Уже потом я от Сергея узнал, что Альперович работал директором комиссионного магазина и тоже расстался с Викой. Но совсем не потому, что был бессердечным и жадным. Просто она требовала от него таких финансовых затрат, что, даже «по скромным подсчетам, ему нужно было работать еще в одном магазине». Это его слова. Так он сказал на суде. Но это я забегаю вперед…
Савин слушал не перебивая.
— Мне жалко ее, — закончил Арсентьев, — неплохая она была девчонка, а жизнь вот сложилась по–дурацки. И кто виноват? Мне кажется, мать. От самой муж ушел, так она думала, что Вика достигнет того, чего не смогла сама. Хотела для нее жизни легкой… Разумеется, во всем мать винить глупо. У самой Вики должна голова работать. Но вот этого не было…
— А письмо как у тебя оказалось? — спросил Савин.
— Когда Сергей заболел, он передал мне письма Вики и свой дневник. Дороги они ему были. Уничтожать не хотел, а дома оставлять чужим людям?.. Он так и не женился… Вот ее второе письмо…
«Уважаемый Сергей Сергеевич! — писала Вика. — Извините, что я вам раньше не часто давала о себе знать. Правда, несколько раз звонила, но дозвониться не могла.
По адресу на письме вы, видимо, поняли, где я нахожусь. И мама расскажет. Она приезжала ко мне на свидание.
В июне был суд, и меня осудили по статье 173 Уголовного кодекса. Перед тем как меня взяли под стражу, я звонила вам. Мне не с кем было посоветоваться. Сейчас я одинока, как никогда. Сергей Сергеевич, вы были добры ко мне. Вспомните нашу юность, наши школьные годы. К кому же, кроме вас, я могу обратиться со своими болячками?
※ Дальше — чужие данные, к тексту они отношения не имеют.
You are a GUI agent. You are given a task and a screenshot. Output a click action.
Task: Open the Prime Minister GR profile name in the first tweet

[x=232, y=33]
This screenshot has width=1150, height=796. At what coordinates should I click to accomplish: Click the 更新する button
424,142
Меня наказали за мою собственную глупость. За двести рублей мне дали три года. Вы можете затребовать к себе мое дело и сразу поймете, что виновата не я, а слепое стечение обстоятельств…»
Савин уже имел представление о жизни Вики, и ему было странно читать в ее письме эту ссылку на обстоятельства.
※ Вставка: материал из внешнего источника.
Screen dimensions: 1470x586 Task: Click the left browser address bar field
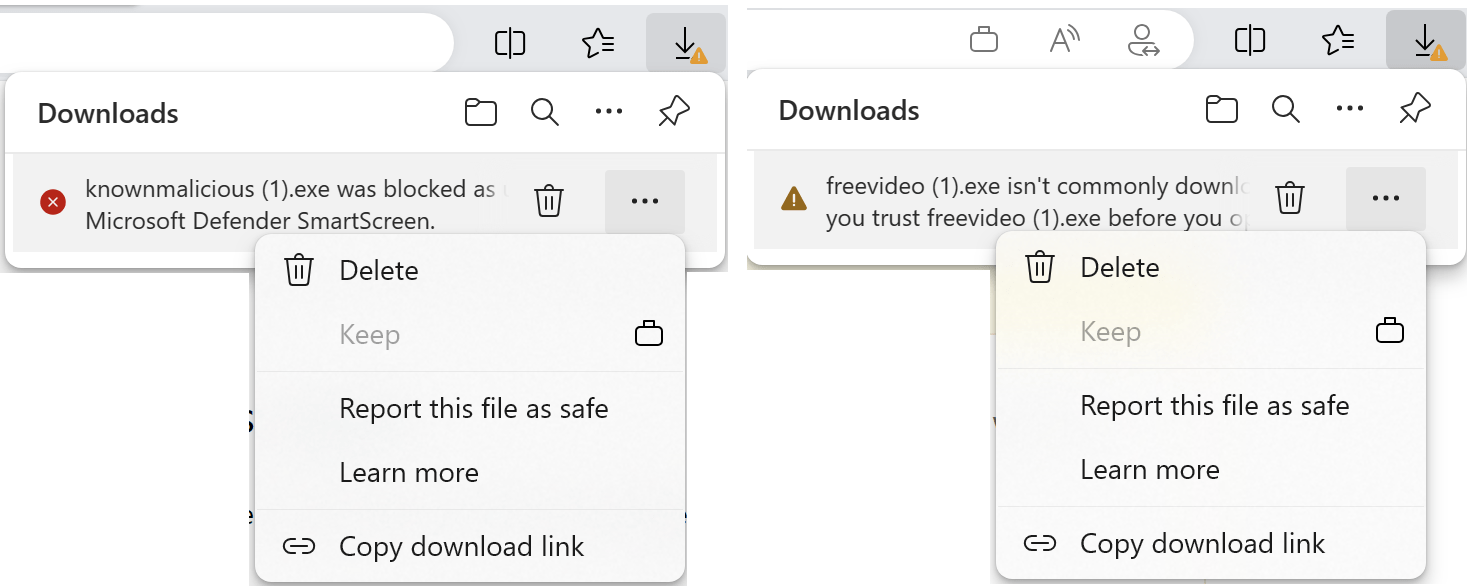pos(226,42)

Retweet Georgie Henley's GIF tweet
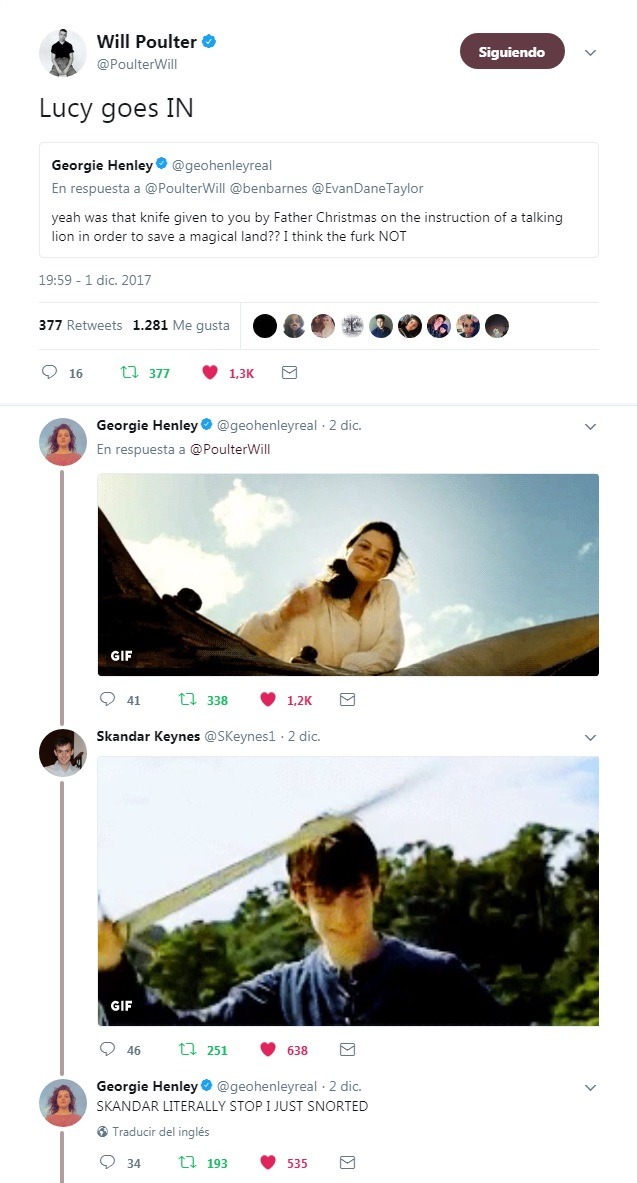coord(186,700)

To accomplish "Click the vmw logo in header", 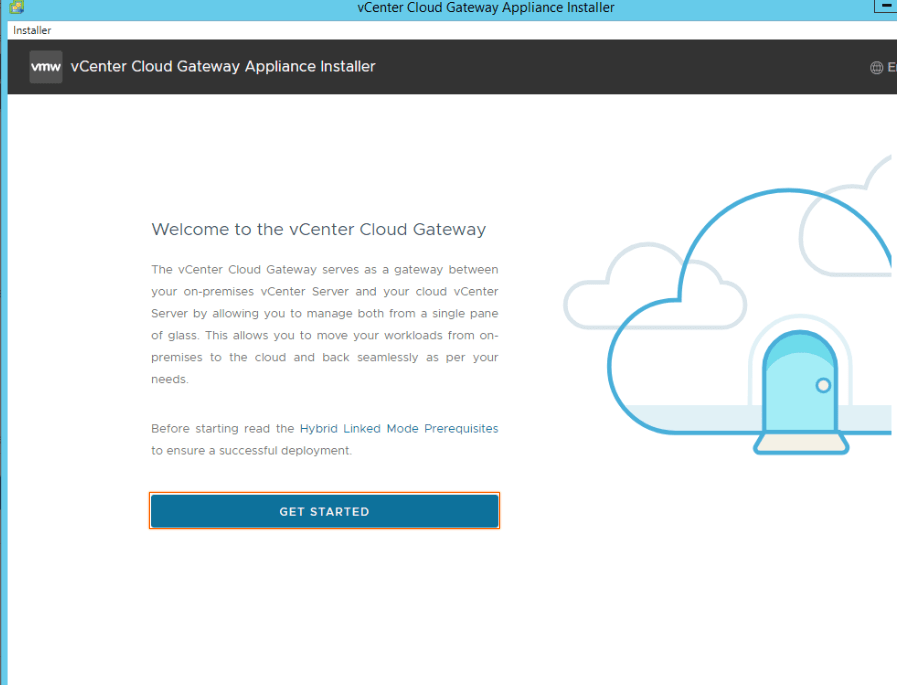I will [46, 67].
— Какие «обстоятельства», если она сама их создавала и выискивала, устраивая свою жизнь по «мудрому» маминому рецепту? — спросил он.
— Супруг, директор комиссионного магазина, Вику уже не устраивал: стыдно вместе показаться — стар и денег у него оказалось меньше, чем ожидала. Она поступила на работу, «чтобы иметь средства на свои личные расходы», как сказал на суде ее последний муж (судили не его, а Вику). Вика оформляла санаторные путевки и попалась на том, что брала взятки, — объяснил Арсентьев. — Конечно, Сергей не затребовал ее дела, да и сделать этого не мог. Уж очень хорошо знал Вику, и у него с годами сложились свои взгляды на все эти ее обстоятельства… Ведь он ее жизнь знал, а она лгала. Зачем? Могла бы и откровенно написать. Но не умела откровенно. Всю жизнь играла и… проиграла. Я уверен, что, если бы она со школьных лет не подходила к людям с мерками «это выгодно, а это нет», ее жизнь могла сложиться иначе.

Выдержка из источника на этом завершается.